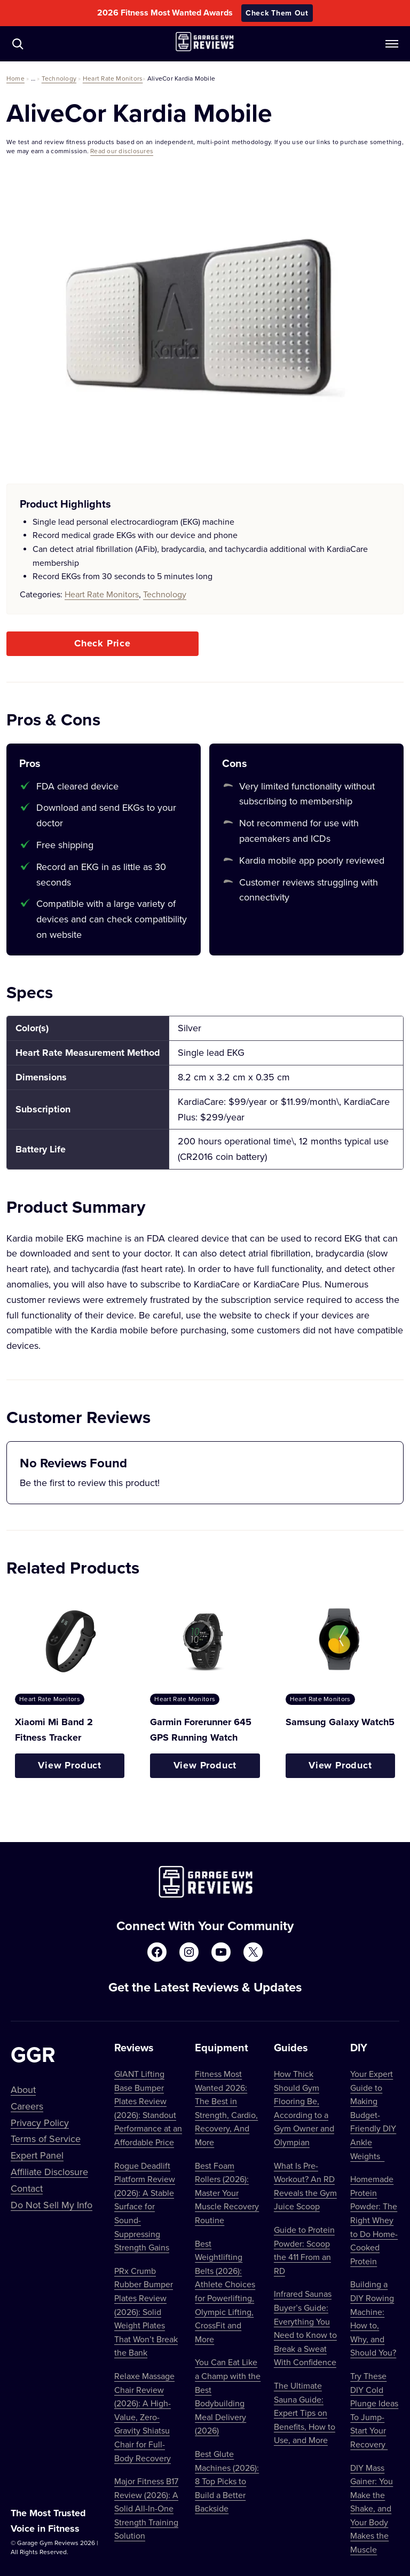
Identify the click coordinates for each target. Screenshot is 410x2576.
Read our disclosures (121, 150)
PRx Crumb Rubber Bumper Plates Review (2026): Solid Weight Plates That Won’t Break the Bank (146, 2312)
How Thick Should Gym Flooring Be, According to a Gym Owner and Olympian (304, 2108)
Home (15, 78)
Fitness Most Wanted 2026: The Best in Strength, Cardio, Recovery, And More (226, 2108)
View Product (69, 1765)
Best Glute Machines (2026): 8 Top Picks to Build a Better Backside (227, 2481)
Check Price (102, 643)
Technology (59, 78)
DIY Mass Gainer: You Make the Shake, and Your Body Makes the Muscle (371, 2509)
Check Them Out (277, 12)
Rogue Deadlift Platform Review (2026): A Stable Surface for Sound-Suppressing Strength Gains (144, 2207)
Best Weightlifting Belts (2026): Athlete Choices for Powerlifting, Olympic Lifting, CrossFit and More (225, 2291)
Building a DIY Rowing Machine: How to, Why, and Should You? (373, 2318)
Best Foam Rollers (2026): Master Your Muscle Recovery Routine (227, 2193)
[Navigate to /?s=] (18, 44)
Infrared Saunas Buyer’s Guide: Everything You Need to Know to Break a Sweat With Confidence (305, 2328)
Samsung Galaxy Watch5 (340, 1722)
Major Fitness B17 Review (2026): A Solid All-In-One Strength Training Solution (146, 2508)
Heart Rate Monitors (113, 78)
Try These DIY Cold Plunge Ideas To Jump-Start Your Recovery (374, 2410)
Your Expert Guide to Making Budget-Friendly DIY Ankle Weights (373, 2115)
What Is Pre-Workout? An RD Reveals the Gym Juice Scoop (305, 2186)
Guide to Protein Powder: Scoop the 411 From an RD (304, 2250)
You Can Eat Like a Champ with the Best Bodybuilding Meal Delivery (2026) (228, 2396)
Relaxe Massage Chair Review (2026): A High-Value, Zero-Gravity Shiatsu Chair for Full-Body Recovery (144, 2417)
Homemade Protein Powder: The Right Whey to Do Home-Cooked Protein (374, 2220)
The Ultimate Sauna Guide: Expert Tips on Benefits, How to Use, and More (304, 2413)
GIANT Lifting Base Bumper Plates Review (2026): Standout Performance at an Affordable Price (148, 2108)
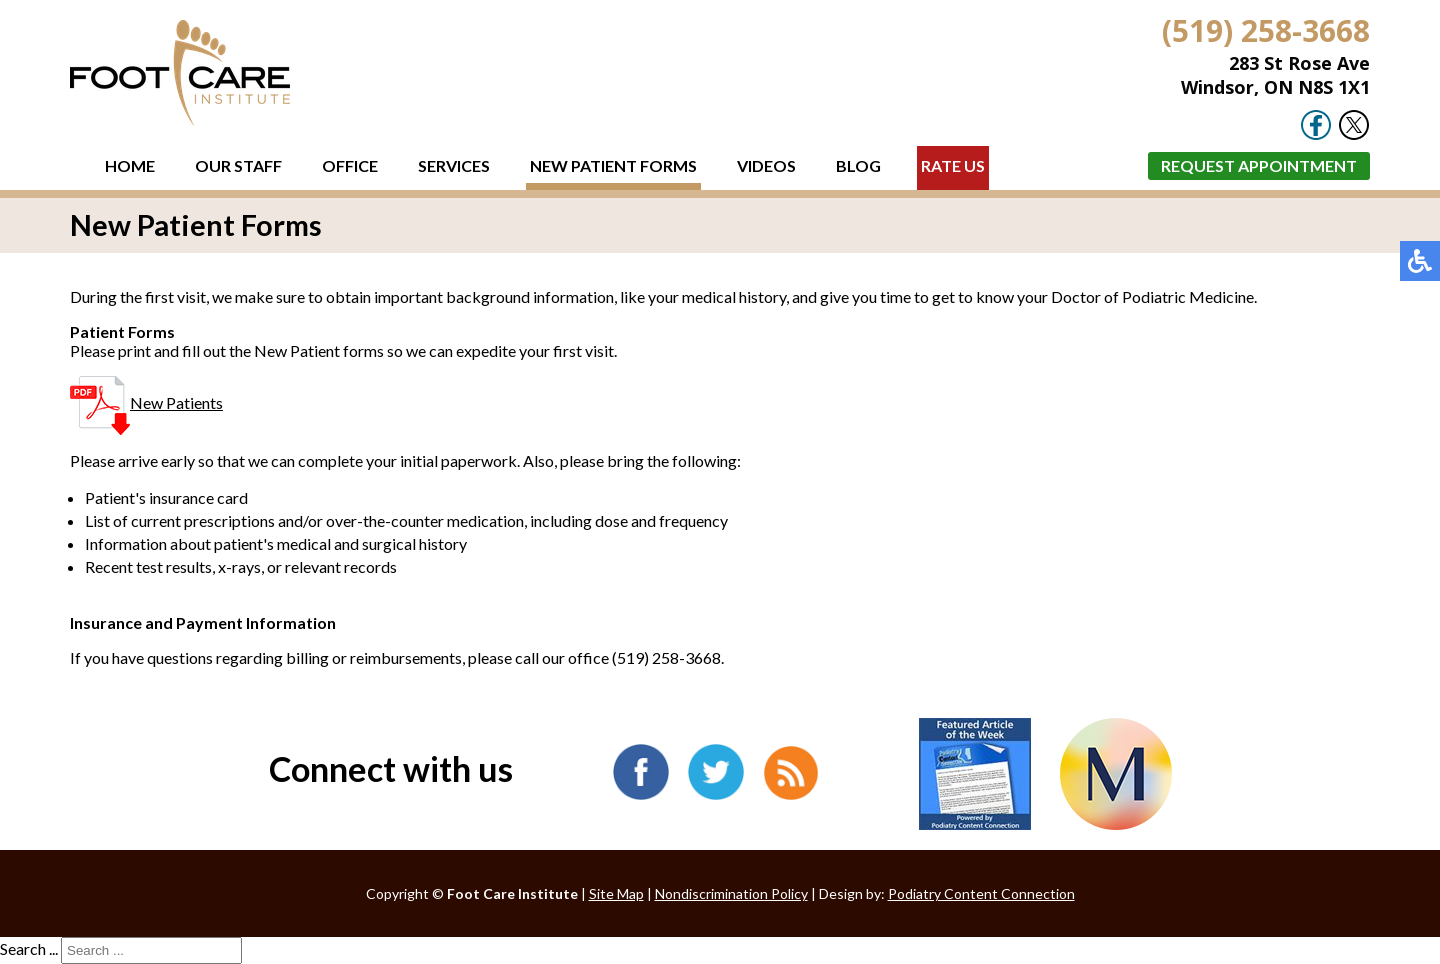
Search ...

========================================

Which lines above run from the one containing "Best Glute Machines" to the one containing "Best Weightlifting Belts"? Give them again exactly, both ends included.

Best Glute Machines (2026): 8 Top Picks to Build a Better Backside (227, 2481)
Check Price (102, 643)
Technology (59, 78)
DIY Mass Gainer: You Make the Shake, and Your Body Makes the Muscle (371, 2509)
Check Them Out (277, 12)
Rogue Deadlift Platform Review (2026): A Stable Surface for Sound-Suppressing Strength Gains (144, 2207)
Best Weightlifting Belts (2026): Athlete Choices for Powerlifting, Olympic Lifting, CrossFit and More (225, 2291)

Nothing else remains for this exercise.